WHAT YOU NEED TO DO → Your task is to reproduce, exactly and only, the lines running from the line containing "Honfoglaló (640, 814)" to the end of the data below, both included.

· · · · · · ·

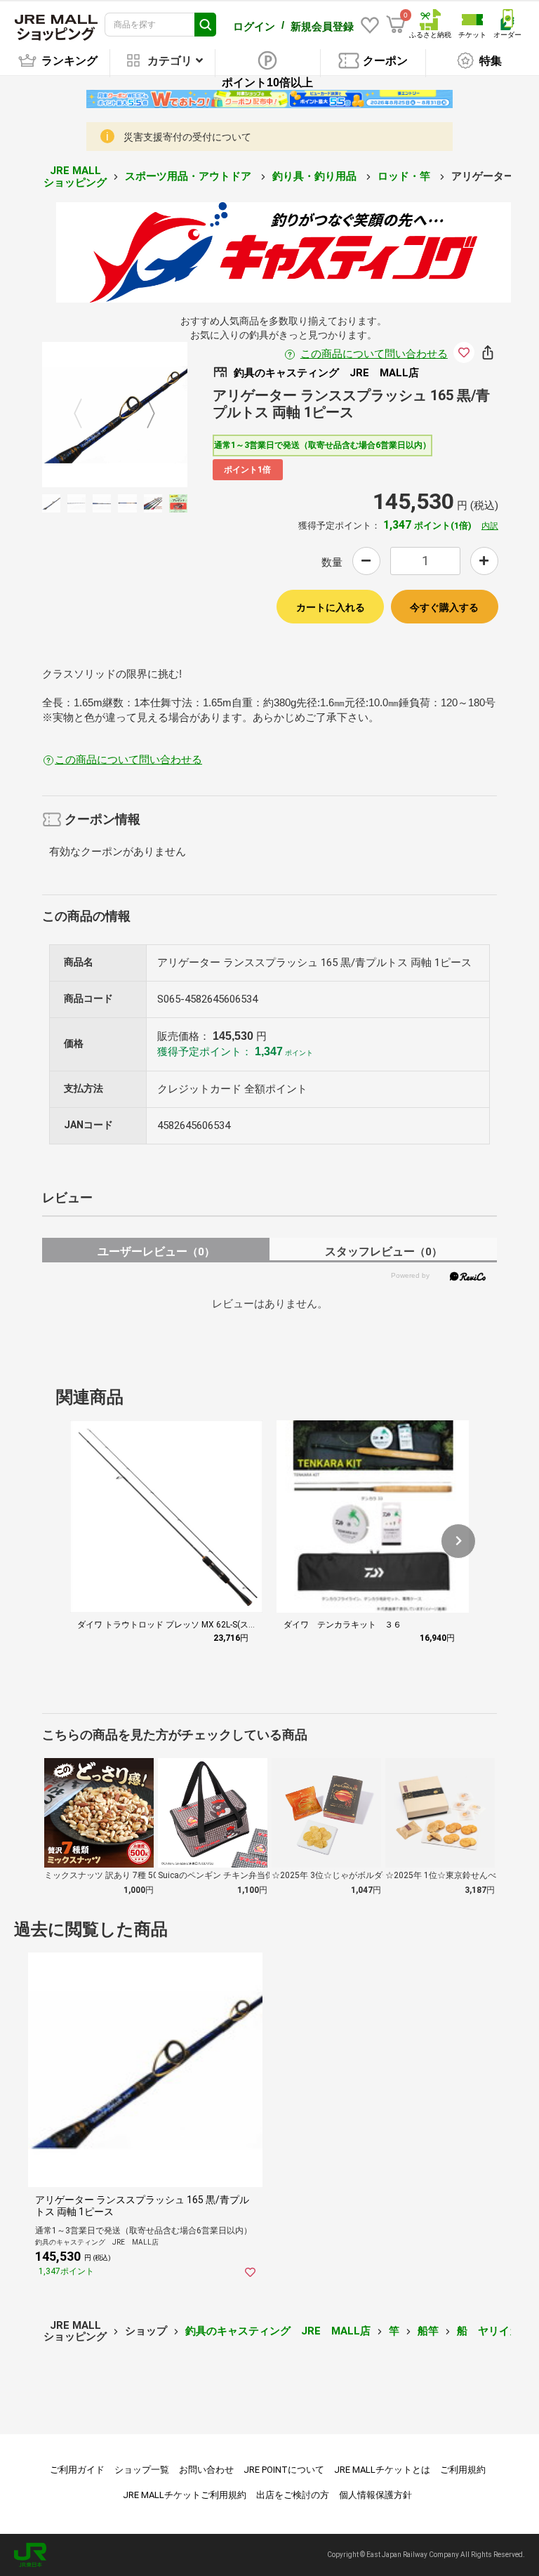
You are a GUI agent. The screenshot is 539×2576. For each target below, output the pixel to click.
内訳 (489, 526)
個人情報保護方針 (375, 2495)
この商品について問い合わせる (374, 354)
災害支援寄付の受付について (187, 137)
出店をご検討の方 (292, 2495)
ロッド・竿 (405, 176)
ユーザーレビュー (156, 1251)
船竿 (428, 2331)
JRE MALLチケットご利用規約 (184, 2495)
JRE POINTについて (284, 2469)
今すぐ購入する (444, 607)
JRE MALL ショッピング (75, 176)
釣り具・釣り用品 (315, 176)
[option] (114, 414)
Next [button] (142, 414)
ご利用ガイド (77, 2469)
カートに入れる (330, 607)
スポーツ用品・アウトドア (189, 176)
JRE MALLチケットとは (382, 2469)
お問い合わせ (206, 2469)
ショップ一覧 (141, 2469)
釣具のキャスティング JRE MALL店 (278, 2331)
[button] (458, 1541)
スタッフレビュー (383, 1251)
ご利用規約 (463, 2469)
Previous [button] (86, 414)
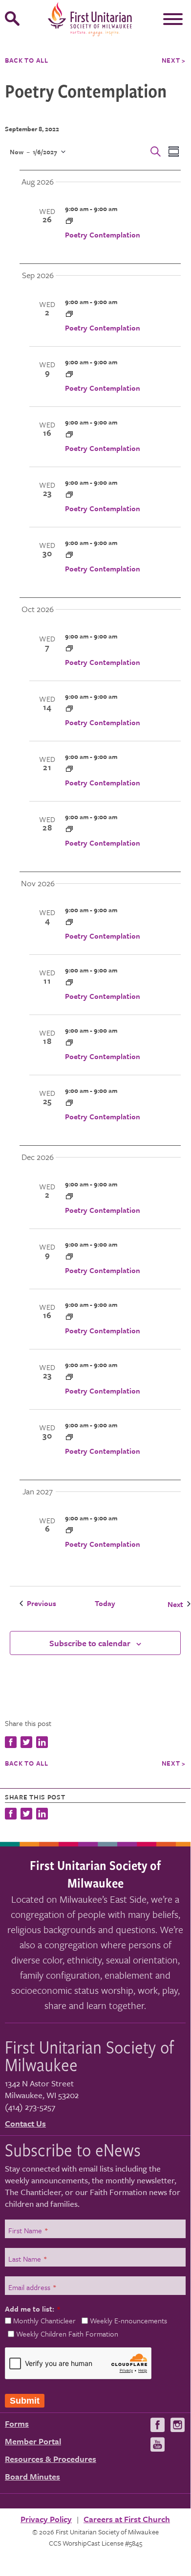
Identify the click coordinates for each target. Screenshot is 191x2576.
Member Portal (33, 2441)
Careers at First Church (127, 2519)
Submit (25, 2401)
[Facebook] (12, 1815)
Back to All (26, 60)
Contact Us (25, 2123)
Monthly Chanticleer (44, 2320)
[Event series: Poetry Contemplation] (69, 220)
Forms (17, 2423)
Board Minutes (32, 2476)
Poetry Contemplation (102, 234)
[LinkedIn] (42, 1815)
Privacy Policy (46, 2519)
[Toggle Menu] (173, 19)
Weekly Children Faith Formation (67, 2333)
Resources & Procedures (50, 2459)
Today (105, 1603)
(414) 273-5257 (30, 2107)
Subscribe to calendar (89, 1643)
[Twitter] (26, 1815)
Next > (174, 60)
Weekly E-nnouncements (128, 2320)
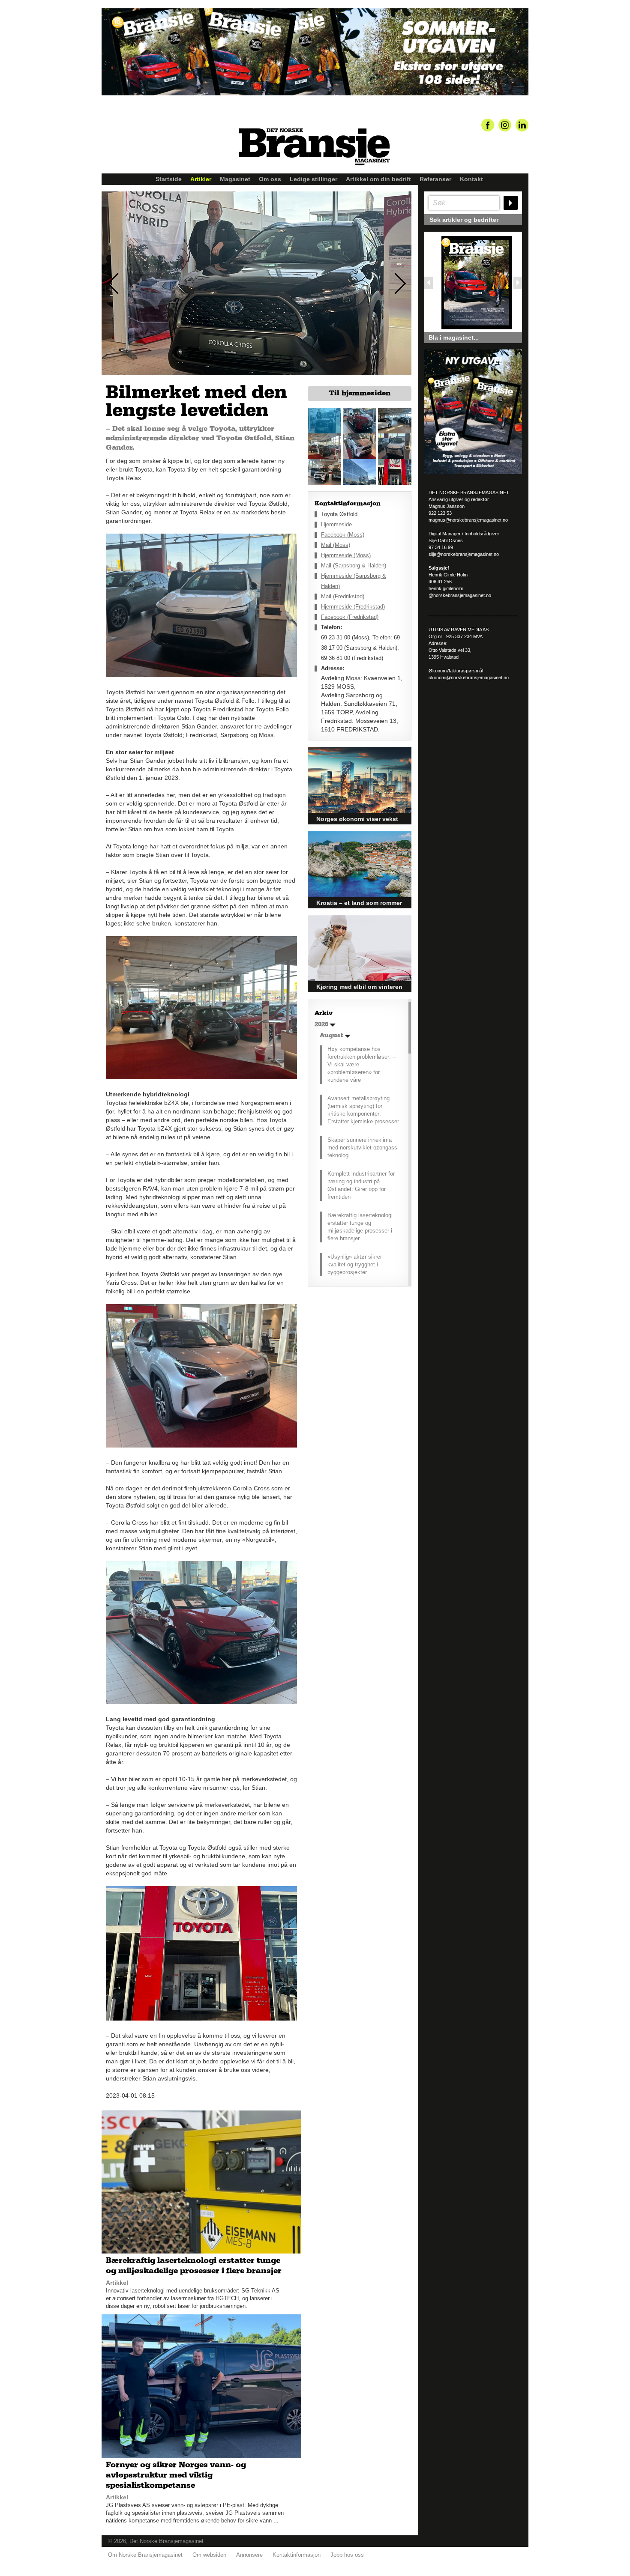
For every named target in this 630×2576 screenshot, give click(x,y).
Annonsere (249, 2555)
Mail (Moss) (335, 545)
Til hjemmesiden (359, 393)
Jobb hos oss (347, 2555)
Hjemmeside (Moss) (346, 555)
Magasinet (235, 179)
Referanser (435, 179)
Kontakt (471, 179)
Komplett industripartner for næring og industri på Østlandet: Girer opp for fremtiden (361, 1185)
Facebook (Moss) (342, 534)
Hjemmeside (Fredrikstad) (353, 606)
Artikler (200, 179)
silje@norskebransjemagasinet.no (464, 554)
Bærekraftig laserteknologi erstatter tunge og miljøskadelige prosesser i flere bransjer (360, 1227)
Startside (169, 179)
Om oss (270, 179)
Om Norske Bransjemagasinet (145, 2555)
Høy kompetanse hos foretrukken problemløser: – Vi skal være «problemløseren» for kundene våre (361, 1064)
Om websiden (209, 2555)
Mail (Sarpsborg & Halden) (353, 565)
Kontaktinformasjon (297, 2555)
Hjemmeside (336, 524)
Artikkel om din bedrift (378, 179)
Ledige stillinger (313, 179)
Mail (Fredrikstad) (342, 596)
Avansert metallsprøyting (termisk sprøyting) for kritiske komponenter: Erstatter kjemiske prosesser (363, 1110)
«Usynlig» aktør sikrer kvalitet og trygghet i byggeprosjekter (354, 1264)
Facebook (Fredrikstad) (349, 617)
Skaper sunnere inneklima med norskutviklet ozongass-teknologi (363, 1147)
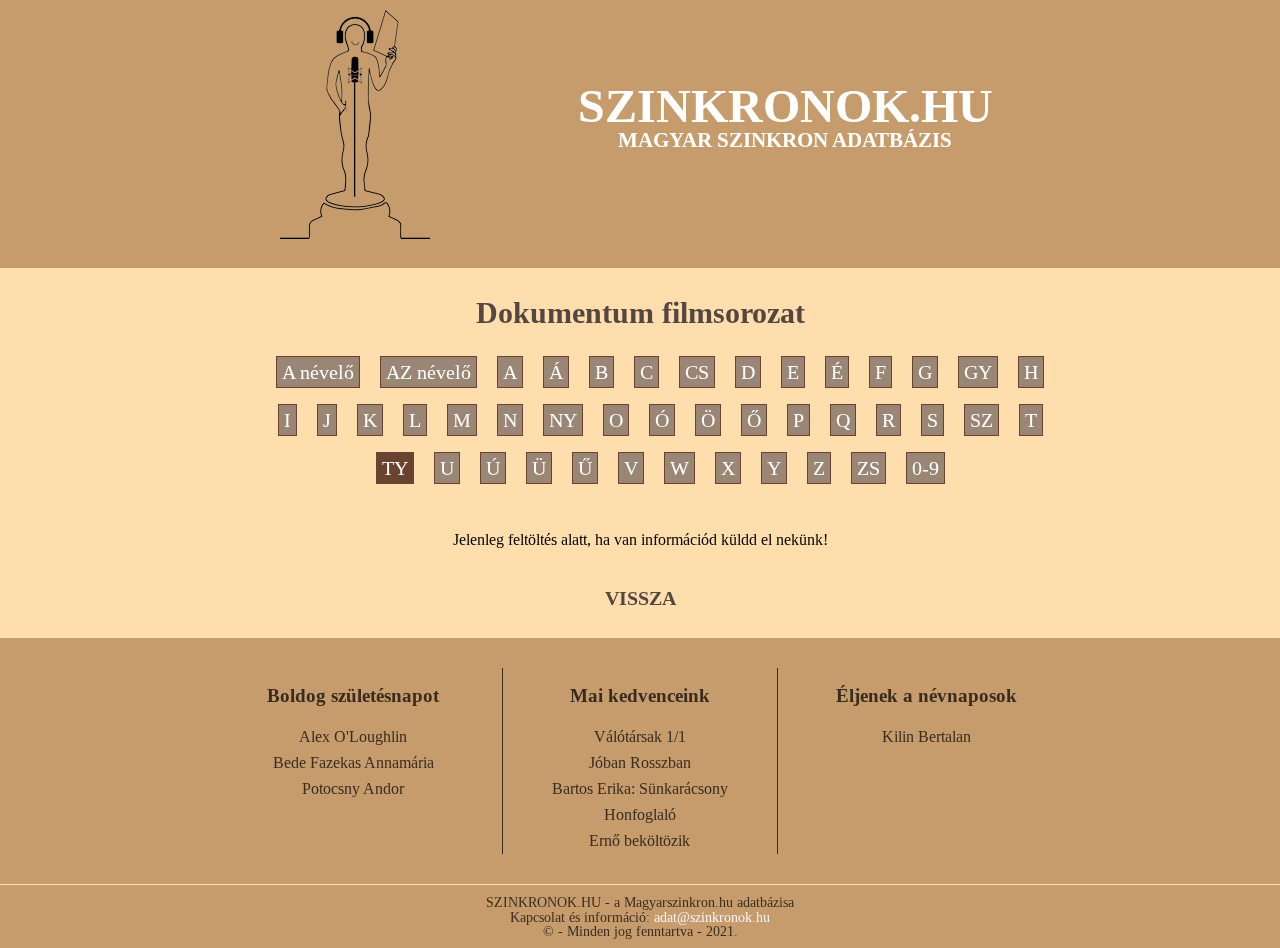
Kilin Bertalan (926, 736)
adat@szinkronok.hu (712, 917)
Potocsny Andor (353, 788)
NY (563, 420)
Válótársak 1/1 (640, 736)
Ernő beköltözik (639, 840)
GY (978, 372)
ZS (868, 468)
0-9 (925, 468)
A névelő (318, 372)
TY (395, 468)
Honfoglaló (640, 814)
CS (697, 372)
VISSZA (640, 598)
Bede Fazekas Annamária (353, 762)
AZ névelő (428, 372)
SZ (981, 420)
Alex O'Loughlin (353, 736)
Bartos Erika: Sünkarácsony (640, 788)
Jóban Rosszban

· · · · · · ·

RESULT →
Honfoglaló (640, 814)
CS (697, 372)
VISSZA (640, 598)
Bede Fazekas Annamária (353, 762)
AZ névelő (428, 372)
SZ (981, 420)
Alex O'Loughlin (353, 736)
Bartos Erika: Sünkarácsony (640, 788)
Jóban Rosszban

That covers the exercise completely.